[TEXT]
In a competitive rental market, a strong credit history helps tenants secure quality properties while also paving the way for future financial opportunities, such as home or personal loans.
Jonathan Kohler, Founder and CEO of Landsdowne commented: “Rising living costs and prolonged high interest rates have significantly impacted tenants’ ability to afford rent, with many now spending as much on debt repayments as on rent. In our portfolio, we observed a decline in rental agreements last month, reflecting the strain on tenants’ financial situations.”
Last month, the Reserve Bank reduced interest rates by 25 basis points to 8% annually, leading to consumers now paying a prime rate of 11.50%. While this is a positive development and suggests the possibility of further rate cuts, Kohler said that the benefits of lower interest rates will take time to reach financially constrained households.
The PayProp Rental Index for the second quarter of 2024 reveals that the average tenant spent 46.7% of their income on debt repayments and 30.3% on rent, leaving only 23.0% for other expenses. A common guideline for rental affordability suggests that tenants should ideally spend no more than 30% of their income on rent.

[DATA TO EXAMINE]
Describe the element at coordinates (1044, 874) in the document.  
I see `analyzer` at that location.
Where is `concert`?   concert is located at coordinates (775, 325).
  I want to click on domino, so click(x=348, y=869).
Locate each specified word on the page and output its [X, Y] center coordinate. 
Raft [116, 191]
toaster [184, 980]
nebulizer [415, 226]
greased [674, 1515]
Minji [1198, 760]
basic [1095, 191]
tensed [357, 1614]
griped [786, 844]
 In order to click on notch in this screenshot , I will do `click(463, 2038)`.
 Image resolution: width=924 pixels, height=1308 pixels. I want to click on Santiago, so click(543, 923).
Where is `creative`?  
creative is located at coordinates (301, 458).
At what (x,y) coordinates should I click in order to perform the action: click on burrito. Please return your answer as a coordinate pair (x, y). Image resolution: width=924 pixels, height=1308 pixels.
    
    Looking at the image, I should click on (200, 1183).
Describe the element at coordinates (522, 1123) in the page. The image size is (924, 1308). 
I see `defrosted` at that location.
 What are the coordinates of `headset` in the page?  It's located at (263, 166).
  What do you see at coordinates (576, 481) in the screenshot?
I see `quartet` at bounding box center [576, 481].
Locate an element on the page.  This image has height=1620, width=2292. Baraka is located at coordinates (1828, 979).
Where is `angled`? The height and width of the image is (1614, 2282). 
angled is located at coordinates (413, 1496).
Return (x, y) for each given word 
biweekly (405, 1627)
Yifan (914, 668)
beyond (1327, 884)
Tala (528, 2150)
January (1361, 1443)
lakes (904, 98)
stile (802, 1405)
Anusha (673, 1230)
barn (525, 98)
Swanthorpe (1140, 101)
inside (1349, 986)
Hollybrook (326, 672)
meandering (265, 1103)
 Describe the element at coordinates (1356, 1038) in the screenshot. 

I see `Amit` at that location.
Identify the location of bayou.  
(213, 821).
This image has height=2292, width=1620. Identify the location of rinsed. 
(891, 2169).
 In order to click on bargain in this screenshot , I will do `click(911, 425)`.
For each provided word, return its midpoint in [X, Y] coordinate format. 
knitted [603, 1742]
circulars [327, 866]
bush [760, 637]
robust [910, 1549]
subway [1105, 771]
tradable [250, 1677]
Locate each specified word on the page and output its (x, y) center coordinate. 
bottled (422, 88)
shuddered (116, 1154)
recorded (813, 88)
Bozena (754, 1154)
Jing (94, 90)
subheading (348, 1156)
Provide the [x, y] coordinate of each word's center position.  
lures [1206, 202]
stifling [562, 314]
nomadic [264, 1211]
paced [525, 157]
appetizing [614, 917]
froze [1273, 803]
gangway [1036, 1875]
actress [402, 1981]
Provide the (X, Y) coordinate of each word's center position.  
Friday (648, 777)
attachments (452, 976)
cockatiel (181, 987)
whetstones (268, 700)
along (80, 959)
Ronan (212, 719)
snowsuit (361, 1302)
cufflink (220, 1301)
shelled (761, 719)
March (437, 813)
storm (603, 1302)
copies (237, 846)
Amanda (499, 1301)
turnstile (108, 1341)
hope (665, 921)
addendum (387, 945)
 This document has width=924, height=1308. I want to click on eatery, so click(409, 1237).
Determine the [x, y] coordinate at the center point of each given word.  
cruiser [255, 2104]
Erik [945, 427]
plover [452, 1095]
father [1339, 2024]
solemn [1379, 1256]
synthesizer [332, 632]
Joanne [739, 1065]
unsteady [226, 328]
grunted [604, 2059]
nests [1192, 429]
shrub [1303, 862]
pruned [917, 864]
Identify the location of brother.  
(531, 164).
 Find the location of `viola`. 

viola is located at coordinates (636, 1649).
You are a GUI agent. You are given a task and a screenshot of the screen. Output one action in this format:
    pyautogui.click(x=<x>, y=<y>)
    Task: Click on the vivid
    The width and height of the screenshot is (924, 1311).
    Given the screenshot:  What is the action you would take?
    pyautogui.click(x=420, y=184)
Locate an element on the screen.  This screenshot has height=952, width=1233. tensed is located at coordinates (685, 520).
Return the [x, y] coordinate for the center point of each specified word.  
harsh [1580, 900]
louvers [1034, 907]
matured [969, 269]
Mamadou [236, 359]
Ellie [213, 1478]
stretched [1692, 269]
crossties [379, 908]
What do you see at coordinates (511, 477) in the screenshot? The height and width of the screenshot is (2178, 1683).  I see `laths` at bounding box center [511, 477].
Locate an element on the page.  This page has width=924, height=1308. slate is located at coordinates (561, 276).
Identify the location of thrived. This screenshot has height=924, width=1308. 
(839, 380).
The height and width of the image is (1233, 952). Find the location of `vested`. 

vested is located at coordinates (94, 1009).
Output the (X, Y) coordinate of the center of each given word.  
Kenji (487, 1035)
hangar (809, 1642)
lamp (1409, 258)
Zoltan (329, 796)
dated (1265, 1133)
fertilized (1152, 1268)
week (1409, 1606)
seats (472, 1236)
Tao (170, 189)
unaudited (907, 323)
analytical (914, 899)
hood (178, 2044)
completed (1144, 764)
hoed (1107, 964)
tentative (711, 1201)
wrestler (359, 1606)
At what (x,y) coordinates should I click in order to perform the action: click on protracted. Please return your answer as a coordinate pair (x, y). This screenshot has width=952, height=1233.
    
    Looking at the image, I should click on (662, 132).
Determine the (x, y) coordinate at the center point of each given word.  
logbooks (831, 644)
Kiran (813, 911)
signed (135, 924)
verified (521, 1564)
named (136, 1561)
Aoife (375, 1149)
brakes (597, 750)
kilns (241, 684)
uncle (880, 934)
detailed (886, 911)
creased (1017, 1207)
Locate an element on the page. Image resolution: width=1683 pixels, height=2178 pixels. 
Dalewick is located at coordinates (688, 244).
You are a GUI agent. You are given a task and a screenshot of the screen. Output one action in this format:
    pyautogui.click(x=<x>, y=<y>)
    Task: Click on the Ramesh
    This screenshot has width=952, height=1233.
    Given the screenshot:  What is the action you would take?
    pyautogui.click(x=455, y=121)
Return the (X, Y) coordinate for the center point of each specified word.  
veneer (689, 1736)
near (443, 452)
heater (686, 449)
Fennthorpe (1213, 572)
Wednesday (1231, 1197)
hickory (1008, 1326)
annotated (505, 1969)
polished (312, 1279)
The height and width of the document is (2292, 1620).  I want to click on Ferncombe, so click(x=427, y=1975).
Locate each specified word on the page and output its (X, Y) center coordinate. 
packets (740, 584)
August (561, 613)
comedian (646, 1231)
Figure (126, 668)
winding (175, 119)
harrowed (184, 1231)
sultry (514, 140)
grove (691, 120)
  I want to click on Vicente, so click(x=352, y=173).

[EXERCISES]
• A. From the rental affordability text, quote word for word the part that opens with the words containing "In a competitive" and closes with "or personal loans.".
• B. Answer these questions using the rental affordability text:
(i) By how many basis points did the Reserve Bank reduce interest rates last month?
(ii) What percentage of income did the average tenant spend on rent in the second quarter of 2024?
(iii) What positions does Jonathan Kohler hold at Landsdowne?

[COMPLETED EXERCISE]
• A.
In a competitive rental market, a strong credit history helps tenants secure quality properties while also paving the way for future financial opportunities, such as home or personal loans.

• B.
(i) 25 basis points.
(ii) 30.3%.
(iii) Founder and CEO.